**WHAT TO PRODUCE:** Output exactly the lines from the line with "Open the Most relevant sort dropdown" through the end of the records below. Include nothing else.
━━ SOURCE DATA ━━
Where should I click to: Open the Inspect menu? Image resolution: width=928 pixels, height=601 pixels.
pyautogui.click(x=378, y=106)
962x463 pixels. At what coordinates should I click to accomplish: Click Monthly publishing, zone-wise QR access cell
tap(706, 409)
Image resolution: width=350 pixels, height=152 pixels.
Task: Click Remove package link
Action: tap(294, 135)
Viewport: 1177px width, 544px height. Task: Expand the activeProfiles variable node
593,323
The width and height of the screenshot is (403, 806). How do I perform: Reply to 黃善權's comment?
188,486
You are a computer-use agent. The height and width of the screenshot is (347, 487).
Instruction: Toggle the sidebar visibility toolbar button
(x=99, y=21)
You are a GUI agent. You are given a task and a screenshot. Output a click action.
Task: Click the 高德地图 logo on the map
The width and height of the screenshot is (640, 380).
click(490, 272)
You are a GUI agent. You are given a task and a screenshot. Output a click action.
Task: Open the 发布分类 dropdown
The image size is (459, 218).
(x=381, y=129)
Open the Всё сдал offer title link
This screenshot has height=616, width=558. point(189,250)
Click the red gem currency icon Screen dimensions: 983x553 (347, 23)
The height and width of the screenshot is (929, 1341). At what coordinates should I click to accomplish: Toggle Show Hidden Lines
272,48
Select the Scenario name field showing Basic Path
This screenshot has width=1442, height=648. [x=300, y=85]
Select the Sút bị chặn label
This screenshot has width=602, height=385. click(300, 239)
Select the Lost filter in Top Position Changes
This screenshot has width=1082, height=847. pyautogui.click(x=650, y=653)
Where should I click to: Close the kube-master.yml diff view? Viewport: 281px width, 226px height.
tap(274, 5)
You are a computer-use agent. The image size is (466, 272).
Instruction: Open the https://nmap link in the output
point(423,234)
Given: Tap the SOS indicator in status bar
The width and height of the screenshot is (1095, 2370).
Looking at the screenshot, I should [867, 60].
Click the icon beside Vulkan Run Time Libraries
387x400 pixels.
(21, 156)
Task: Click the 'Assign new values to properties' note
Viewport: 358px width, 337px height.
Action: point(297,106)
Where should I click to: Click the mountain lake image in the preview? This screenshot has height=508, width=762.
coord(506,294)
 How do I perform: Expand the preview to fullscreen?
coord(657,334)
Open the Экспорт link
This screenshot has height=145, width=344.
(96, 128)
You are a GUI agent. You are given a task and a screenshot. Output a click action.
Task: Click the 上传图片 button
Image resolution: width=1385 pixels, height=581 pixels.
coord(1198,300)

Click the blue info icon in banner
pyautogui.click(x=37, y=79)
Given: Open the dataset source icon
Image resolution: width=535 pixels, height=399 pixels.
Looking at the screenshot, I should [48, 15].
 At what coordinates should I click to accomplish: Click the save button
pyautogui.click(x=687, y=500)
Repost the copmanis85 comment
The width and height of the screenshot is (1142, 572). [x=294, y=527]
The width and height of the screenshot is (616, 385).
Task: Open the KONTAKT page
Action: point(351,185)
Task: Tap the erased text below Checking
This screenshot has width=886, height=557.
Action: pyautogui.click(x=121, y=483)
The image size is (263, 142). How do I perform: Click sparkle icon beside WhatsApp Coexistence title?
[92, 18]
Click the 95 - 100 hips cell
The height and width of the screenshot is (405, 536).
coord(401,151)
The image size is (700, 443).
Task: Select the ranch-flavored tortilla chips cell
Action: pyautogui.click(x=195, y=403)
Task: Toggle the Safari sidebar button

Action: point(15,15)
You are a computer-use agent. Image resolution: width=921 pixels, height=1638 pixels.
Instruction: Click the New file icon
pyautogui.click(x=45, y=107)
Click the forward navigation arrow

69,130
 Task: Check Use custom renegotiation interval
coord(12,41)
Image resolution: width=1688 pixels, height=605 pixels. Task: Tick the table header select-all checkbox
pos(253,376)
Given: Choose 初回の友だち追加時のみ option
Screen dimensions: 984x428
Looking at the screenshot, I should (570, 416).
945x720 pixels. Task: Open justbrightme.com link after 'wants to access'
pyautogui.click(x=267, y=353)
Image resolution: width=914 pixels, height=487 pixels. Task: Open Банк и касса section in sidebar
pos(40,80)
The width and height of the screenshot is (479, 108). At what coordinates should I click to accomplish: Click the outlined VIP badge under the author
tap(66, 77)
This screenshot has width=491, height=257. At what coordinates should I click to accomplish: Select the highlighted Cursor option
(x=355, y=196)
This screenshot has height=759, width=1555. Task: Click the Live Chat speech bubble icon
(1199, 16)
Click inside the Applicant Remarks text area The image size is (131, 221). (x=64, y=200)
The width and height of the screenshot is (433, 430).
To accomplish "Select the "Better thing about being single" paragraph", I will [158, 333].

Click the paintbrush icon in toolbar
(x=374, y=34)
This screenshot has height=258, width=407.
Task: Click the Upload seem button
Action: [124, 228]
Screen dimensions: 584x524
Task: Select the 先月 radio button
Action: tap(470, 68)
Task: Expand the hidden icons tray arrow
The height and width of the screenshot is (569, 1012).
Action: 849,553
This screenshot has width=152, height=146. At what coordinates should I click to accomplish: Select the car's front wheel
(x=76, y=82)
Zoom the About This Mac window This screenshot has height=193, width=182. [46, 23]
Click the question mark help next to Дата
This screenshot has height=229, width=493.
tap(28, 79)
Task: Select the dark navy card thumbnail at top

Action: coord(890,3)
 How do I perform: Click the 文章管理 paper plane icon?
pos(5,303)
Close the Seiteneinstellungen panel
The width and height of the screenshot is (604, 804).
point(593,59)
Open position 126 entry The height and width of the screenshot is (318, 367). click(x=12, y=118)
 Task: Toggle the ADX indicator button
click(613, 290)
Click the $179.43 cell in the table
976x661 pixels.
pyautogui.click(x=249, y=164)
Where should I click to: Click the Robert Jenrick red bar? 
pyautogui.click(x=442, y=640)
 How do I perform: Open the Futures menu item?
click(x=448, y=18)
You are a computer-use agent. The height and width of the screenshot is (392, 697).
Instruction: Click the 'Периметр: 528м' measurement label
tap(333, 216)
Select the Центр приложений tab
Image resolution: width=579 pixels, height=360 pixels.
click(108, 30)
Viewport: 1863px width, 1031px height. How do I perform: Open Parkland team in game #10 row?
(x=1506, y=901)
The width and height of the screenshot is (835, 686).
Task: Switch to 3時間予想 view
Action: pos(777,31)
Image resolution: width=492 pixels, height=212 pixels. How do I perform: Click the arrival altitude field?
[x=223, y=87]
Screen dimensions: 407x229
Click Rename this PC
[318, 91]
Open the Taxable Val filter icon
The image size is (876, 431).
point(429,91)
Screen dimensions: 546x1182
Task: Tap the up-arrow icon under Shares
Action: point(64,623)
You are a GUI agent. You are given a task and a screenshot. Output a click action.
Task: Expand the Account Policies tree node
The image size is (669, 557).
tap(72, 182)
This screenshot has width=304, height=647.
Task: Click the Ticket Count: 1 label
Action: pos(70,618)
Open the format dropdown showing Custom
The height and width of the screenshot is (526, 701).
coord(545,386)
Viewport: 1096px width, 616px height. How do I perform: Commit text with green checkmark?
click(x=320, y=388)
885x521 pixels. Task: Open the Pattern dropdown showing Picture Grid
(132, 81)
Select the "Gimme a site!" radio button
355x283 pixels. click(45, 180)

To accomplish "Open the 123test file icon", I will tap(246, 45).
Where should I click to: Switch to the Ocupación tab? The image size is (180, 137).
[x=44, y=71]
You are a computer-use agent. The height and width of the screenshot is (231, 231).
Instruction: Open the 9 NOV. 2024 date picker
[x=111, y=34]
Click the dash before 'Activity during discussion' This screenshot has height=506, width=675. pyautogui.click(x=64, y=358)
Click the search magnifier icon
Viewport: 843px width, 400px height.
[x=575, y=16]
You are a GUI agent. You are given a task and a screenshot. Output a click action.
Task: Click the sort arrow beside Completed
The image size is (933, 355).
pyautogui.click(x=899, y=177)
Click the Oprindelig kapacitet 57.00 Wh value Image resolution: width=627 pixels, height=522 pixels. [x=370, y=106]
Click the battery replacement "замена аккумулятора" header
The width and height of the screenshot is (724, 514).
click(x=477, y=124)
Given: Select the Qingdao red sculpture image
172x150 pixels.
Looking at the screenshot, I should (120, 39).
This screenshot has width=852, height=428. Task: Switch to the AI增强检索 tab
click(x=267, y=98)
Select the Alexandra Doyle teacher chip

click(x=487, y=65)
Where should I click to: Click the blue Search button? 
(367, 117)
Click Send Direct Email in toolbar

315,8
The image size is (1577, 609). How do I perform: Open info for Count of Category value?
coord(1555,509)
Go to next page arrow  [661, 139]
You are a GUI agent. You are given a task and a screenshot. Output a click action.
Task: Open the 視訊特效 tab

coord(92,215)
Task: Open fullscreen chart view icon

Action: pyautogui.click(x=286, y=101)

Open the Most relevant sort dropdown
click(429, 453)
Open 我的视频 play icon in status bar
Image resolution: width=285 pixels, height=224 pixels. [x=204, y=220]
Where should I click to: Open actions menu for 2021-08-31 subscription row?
━━━
**SOLUTION TO THIS EXERCISE:**
Open the Most relevant sort dropdown
click(429, 453)
Open 我的视频 play icon in status bar
Image resolution: width=285 pixels, height=224 pixels. [x=204, y=220]
Where should I click to: Open actions menu for 2021-08-31 subscription row?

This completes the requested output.